Map sections to the assigned depth agent:
- Sections 1, 2: depth-consensus-invariant (determinism + invariants)
- Sections 3, 4: depth-state-trace (state transition completeness)
- Section 5: depth-edge-case (boundary conditions)
- Section 6: depth-external (cross-client consistency)

## When This Skill Activates

Recon sets `L1_PATTERN=true` and identifies a consensus subsystem in the target. This skill attaches to agents auditing that subsystem. It is the single most load-bearing L1 skill — consensus bugs are Critical tier by default.

## 1. Non-Determinism Sources

A consensus implementation is non-deterministic if two honest nodes processing the same input can reach different output states.
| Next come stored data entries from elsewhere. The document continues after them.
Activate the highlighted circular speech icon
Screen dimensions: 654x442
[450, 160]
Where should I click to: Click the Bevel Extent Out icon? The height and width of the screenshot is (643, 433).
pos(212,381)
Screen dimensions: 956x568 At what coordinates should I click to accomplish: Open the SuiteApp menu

Each of the following is a production-bug class:

### 1a. Map iteration order
In Go, `for k, v := range m` visits keys in an **unspecified order**. In Rust, `HashMap` iteration order varies between runs (non-deterministic by default; `BTreeMap` is ordered).

**Check**: For every consensus-critical function, enumerate every map iteration. For each:
- Is the iteration result used to compute state that other nodes must agree on? If yes → non-determinism bug.
- Is there a deterministic sort (`sort.Strings(keys)` in Go; `BTreeMap` or explicit `.sort()` in Rust) before iteration?
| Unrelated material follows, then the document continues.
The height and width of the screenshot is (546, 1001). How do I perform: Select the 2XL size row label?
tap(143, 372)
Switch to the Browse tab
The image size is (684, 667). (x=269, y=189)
**Known exemplar class**: Cosmos SDK Dragonberry/Elderflower (2022) involved IAVL tree iteration that became load-bearing for proof generation.

Tag: `[NON-DET:map-iter:{file}:{line} → {consumer}]`

### 1b. Node-local timestamps
`time.Now()`, `std::time::SystemTime::now()`, system clocks, file mtimes — any value that differs across nodes at the same block height.

**Check**: Grep/ast-grep for time sources. For each hit, trace forward: does the value enter consensus state?
- Block proposer timestamps are intentional (part of the block) — OK.
- Validator vote timestamps that affect scoring — check if rounded to epoch boundary.
- Timeouts for P2P operations — OK if used locally only.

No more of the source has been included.